EXERCISE — The string "computer" may appear in lines of the entries below. Report how many lines hold it, with only the number.
▼
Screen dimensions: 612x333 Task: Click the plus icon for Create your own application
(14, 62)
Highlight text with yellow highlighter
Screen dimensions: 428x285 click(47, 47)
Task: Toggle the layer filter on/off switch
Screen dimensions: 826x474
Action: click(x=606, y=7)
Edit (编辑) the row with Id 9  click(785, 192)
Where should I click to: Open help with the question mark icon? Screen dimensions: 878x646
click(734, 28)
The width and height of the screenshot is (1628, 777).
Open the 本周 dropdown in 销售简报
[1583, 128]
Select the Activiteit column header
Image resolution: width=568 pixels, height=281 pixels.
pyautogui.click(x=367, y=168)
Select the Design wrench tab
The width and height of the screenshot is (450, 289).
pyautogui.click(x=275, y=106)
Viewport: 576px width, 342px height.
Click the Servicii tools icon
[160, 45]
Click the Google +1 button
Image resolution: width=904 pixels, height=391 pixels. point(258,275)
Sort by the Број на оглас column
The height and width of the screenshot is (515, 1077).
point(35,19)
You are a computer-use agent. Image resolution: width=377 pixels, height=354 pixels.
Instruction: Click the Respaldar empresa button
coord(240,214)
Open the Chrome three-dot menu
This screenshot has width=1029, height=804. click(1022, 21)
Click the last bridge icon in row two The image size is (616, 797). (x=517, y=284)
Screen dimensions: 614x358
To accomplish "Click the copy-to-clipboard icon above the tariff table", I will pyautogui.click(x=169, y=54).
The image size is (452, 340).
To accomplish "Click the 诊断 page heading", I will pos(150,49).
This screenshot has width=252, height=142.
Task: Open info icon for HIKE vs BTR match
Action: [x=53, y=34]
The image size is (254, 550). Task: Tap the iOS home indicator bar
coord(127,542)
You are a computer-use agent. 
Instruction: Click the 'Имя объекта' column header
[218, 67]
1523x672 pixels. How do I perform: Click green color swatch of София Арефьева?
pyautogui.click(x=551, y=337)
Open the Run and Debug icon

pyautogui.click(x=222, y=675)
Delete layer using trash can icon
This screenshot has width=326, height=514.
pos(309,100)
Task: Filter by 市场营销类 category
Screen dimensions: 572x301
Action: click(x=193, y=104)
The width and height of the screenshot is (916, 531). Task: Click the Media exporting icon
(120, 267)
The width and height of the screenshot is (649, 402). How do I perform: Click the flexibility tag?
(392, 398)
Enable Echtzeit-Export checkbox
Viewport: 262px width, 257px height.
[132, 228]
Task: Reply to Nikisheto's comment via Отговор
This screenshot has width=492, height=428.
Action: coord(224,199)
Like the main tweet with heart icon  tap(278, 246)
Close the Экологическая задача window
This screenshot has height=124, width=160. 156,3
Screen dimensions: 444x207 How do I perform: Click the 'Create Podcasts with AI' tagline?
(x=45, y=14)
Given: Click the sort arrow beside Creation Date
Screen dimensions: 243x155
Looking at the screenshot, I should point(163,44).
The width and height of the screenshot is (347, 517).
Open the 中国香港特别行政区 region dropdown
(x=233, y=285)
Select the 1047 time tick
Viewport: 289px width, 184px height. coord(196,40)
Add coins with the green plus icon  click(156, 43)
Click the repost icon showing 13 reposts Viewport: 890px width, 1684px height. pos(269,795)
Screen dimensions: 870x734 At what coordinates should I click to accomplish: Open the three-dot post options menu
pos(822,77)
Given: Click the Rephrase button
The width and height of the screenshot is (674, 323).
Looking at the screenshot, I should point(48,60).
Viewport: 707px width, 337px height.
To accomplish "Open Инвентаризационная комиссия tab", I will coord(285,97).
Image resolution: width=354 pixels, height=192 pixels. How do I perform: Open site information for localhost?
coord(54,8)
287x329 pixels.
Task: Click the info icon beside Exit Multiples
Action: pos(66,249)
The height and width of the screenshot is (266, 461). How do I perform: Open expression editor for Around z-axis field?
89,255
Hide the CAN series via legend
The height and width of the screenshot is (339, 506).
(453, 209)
▲
SOLVED PROBLEM — 2